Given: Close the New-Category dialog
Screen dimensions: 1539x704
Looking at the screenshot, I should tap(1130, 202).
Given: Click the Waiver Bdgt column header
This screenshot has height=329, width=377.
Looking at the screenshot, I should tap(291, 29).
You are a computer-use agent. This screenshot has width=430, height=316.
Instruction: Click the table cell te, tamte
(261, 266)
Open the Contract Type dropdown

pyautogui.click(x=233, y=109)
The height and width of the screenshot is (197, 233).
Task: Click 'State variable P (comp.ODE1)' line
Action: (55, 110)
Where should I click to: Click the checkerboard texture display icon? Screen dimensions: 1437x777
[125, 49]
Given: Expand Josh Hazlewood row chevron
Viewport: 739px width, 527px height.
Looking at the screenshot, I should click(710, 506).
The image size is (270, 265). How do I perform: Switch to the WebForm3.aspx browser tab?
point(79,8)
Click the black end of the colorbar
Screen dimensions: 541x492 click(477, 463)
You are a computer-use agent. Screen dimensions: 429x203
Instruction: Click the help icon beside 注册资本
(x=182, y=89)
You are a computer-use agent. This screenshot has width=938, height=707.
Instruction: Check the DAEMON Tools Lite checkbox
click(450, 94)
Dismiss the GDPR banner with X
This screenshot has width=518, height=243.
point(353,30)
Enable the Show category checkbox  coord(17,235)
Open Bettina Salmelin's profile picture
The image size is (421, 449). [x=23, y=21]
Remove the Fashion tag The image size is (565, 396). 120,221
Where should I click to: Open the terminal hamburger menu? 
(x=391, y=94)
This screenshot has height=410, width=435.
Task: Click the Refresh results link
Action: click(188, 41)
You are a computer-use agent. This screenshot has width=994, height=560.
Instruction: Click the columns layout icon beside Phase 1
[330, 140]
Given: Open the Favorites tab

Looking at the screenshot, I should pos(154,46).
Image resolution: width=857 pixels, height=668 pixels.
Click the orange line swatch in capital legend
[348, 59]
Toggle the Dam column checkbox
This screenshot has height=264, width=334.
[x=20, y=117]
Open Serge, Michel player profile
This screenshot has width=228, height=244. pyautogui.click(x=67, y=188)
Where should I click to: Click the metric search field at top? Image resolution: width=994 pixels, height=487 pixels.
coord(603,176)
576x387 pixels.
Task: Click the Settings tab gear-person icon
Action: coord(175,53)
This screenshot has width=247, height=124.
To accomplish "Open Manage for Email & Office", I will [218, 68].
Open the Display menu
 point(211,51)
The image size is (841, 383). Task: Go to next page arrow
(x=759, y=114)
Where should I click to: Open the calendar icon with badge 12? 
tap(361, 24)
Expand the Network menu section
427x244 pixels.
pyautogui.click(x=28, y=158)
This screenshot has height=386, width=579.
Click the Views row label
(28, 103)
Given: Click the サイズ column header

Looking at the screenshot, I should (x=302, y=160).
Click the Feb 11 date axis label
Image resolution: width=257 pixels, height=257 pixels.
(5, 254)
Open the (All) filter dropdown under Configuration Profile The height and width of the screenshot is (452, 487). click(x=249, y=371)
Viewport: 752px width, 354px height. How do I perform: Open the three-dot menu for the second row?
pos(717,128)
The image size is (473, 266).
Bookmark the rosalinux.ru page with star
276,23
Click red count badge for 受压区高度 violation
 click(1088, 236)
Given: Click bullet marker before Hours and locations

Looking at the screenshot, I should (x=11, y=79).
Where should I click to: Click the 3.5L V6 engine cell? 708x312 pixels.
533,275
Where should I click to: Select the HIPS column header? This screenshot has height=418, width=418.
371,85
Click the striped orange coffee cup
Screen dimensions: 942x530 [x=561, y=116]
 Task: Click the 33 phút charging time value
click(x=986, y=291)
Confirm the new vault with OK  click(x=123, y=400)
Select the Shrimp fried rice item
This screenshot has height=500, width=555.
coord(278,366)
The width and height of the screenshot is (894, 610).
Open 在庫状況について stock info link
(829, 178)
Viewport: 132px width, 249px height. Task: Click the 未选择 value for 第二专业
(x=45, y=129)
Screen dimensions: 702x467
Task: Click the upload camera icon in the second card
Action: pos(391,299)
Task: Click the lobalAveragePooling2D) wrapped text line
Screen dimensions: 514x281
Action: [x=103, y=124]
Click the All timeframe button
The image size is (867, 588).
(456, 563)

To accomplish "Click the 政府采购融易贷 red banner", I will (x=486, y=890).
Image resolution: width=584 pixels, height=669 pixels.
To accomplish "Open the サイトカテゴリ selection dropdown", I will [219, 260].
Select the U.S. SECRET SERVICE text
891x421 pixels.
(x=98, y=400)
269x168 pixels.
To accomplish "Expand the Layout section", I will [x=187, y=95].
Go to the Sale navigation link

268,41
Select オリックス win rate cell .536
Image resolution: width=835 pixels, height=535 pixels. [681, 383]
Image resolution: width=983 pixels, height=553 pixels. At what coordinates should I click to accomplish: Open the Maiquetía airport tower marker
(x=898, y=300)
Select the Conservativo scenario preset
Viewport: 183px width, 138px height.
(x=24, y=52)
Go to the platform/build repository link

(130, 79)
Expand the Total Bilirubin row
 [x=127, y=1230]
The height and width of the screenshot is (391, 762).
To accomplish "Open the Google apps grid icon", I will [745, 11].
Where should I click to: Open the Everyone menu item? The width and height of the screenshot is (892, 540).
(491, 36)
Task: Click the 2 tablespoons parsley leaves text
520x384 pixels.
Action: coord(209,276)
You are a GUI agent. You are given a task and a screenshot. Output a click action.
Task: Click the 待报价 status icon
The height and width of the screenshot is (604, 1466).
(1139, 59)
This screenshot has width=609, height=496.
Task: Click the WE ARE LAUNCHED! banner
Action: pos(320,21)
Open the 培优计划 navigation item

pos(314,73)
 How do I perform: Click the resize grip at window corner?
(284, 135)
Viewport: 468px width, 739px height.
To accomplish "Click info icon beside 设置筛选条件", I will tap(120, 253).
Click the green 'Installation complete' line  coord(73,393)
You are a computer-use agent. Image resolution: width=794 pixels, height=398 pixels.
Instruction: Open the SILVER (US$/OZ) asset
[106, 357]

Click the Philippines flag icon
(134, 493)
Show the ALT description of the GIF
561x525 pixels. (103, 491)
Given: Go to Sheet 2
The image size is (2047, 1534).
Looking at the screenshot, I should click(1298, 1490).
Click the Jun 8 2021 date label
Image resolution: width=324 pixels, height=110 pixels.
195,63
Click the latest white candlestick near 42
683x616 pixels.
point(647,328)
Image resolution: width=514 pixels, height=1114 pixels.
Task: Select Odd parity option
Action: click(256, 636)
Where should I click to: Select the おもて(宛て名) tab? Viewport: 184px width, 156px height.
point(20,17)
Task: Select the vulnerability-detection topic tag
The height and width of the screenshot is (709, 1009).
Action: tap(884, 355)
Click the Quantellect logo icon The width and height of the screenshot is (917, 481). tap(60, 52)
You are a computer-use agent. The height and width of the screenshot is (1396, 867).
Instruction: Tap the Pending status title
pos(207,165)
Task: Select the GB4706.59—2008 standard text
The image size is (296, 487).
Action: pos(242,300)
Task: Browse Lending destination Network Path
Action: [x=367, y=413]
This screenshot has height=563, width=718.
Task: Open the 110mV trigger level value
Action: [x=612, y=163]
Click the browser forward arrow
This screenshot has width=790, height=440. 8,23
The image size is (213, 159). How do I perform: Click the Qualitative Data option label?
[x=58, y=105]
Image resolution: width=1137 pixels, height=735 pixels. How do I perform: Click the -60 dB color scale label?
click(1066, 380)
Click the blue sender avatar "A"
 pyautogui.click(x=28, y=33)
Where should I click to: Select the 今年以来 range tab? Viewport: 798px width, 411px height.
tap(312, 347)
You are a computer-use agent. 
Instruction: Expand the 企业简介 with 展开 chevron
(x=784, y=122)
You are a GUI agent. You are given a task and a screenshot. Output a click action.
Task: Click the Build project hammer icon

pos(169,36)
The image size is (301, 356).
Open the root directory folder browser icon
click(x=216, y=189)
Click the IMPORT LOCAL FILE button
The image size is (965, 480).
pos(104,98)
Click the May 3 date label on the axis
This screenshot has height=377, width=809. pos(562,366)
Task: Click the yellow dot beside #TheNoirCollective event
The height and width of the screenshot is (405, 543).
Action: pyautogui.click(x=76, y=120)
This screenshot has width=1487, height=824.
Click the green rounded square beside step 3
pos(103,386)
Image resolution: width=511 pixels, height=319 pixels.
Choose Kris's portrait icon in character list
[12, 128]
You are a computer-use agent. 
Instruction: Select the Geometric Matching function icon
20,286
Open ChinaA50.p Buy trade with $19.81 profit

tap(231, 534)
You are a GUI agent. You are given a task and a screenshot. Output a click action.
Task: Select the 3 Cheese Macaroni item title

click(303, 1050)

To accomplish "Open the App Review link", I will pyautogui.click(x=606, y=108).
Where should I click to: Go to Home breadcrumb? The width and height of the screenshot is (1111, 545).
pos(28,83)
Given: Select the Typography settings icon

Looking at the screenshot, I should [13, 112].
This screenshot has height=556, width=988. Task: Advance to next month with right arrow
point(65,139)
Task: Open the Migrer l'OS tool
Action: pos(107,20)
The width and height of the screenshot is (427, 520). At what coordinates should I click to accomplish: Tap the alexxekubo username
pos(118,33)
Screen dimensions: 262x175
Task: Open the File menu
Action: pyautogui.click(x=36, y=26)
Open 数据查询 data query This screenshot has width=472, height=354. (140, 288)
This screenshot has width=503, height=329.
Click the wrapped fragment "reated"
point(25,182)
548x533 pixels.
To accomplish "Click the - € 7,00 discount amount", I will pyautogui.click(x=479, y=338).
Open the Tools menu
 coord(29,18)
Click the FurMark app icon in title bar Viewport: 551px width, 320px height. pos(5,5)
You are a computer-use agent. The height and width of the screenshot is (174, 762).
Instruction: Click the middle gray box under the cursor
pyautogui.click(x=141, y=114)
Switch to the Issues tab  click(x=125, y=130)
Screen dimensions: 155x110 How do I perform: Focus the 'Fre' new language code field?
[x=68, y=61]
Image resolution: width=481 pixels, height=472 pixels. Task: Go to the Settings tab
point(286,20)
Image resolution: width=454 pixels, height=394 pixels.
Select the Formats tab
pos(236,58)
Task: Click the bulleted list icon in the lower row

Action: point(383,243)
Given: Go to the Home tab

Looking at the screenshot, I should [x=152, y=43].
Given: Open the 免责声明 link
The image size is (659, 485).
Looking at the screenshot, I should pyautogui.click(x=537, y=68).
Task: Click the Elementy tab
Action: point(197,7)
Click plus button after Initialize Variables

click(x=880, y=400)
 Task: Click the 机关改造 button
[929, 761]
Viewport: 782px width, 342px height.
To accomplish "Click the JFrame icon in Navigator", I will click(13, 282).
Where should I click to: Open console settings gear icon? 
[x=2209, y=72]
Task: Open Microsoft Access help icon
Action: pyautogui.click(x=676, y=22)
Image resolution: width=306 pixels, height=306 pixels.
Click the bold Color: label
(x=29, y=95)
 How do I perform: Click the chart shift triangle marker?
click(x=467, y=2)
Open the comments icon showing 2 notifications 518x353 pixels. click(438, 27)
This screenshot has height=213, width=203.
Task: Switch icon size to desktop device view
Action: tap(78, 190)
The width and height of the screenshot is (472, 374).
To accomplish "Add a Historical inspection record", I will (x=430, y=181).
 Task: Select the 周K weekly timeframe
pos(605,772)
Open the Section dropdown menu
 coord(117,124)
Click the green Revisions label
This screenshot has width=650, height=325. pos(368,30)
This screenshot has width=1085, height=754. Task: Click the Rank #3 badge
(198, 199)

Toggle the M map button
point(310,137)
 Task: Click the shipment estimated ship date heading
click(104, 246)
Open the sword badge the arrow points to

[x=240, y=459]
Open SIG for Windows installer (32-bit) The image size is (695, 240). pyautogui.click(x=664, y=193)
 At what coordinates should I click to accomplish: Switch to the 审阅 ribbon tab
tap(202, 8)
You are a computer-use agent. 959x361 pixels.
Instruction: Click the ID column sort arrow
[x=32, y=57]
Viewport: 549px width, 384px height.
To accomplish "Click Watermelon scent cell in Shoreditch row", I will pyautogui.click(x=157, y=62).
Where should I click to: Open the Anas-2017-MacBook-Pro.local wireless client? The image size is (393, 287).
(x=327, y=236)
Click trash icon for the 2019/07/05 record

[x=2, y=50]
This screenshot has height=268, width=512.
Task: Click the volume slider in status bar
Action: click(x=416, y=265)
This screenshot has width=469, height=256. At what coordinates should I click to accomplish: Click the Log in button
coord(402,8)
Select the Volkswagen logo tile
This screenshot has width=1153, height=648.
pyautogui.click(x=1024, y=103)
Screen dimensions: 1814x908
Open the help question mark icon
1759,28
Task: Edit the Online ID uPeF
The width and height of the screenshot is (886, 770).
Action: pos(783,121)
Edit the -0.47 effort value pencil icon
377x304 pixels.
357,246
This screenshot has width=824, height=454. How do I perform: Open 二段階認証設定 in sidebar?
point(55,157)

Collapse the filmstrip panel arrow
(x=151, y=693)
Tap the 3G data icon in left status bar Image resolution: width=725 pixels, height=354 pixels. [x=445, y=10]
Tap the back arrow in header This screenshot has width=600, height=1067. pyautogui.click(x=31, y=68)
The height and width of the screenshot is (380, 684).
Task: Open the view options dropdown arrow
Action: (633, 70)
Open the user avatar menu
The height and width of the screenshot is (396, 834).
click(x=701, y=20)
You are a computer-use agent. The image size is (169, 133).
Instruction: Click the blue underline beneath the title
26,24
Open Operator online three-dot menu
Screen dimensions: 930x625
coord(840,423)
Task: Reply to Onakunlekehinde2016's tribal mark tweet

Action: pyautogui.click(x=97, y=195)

====

Copy the entries above exactly, but only from the line holding "Task: Click the 33 phút charging time value" through the line holding "269x168 pixels.", both included.

#### Exercise solution
 Task: Click the 33 phút charging time value
click(x=986, y=291)
Confirm the new vault with OK  click(x=123, y=400)
Select the Shrimp fried rice item
This screenshot has height=500, width=555.
coord(278,366)
The width and height of the screenshot is (894, 610).
Open 在庫状況について stock info link
(829, 178)
Viewport: 132px width, 249px height. Task: Click the 未选择 value for 第二专业
(x=45, y=129)
Screen dimensions: 702x467
Task: Click the upload camera icon in the second card
Action: pos(391,299)
Task: Click the lobalAveragePooling2D) wrapped text line
Screen dimensions: 514x281
Action: [x=103, y=124]
Click the All timeframe button
The image size is (867, 588).
(456, 563)

To accomplish "Click the 政府采购融易贷 red banner", I will (x=486, y=890).
Image resolution: width=584 pixels, height=669 pixels.
To accomplish "Open the サイトカテゴリ selection dropdown", I will [219, 260].
Select the U.S. SECRET SERVICE text
891x421 pixels.
(x=98, y=400)
269x168 pixels.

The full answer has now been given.